This is correct. Of the East African Community member States, only Kenya and Tanzania have direct access to the sea and serve land-locked neighbours of Burundi, Uganda, Rwanda, Democratic Republic of Congo and South Sudan.
Kenya’s port of Mombasa is the larger and most developed of the two processing 24 million tones of dead weight cargo as at June 2017 against the port of Dar es Salaam that recorded 13.7 million tones over the same period of time according to annual reports from the respective port authorities.
At the same time, the port of Mombasa has recorded a 31 per cent increase in absolute cargo throughput over the past five years while the port of Dar es Salaam has marked a marginal 4.2 per cent increase over the same period of time.
“…The private sector, which employs 90 per cent of our working population, must actively seek to become more regionally and globally competitive.
This is incorrect.

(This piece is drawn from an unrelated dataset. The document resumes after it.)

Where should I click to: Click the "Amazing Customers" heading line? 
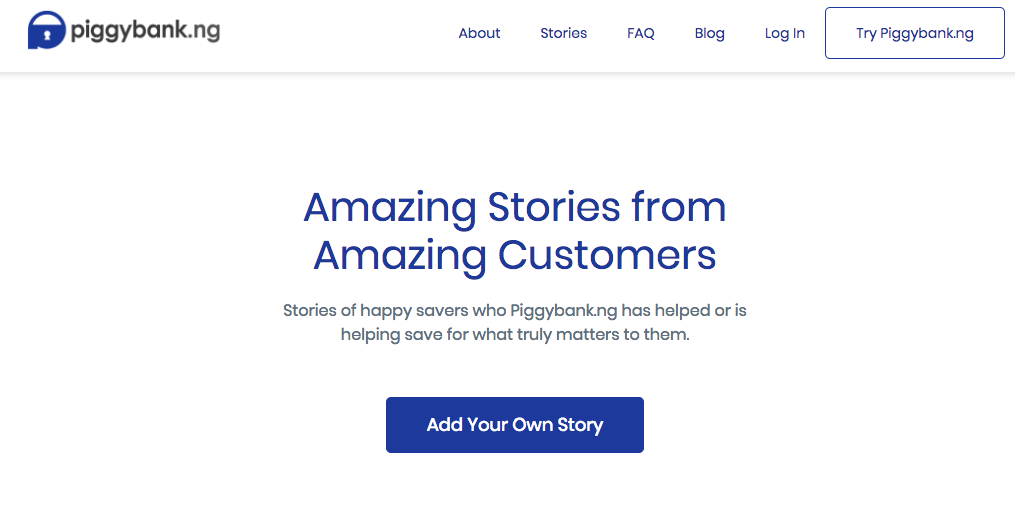coord(515,255)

Kenya’s statistics office segments Kenya’s working population into three main categories: wage employees, covering the private and public sector, self-employed and unpaid family workers and informal sector employees.
The latest statistics indicate that the majority of working Kenyans earn a living from the informal sector that recorded 14 million workers last year.
Wage employees in the private sector stood at 1.8 million with another 790,000 in the public sector. The private sector thus accounts for just 10.7 per cent of Kenya’s total working population and not 90 per cent as claimed by the president.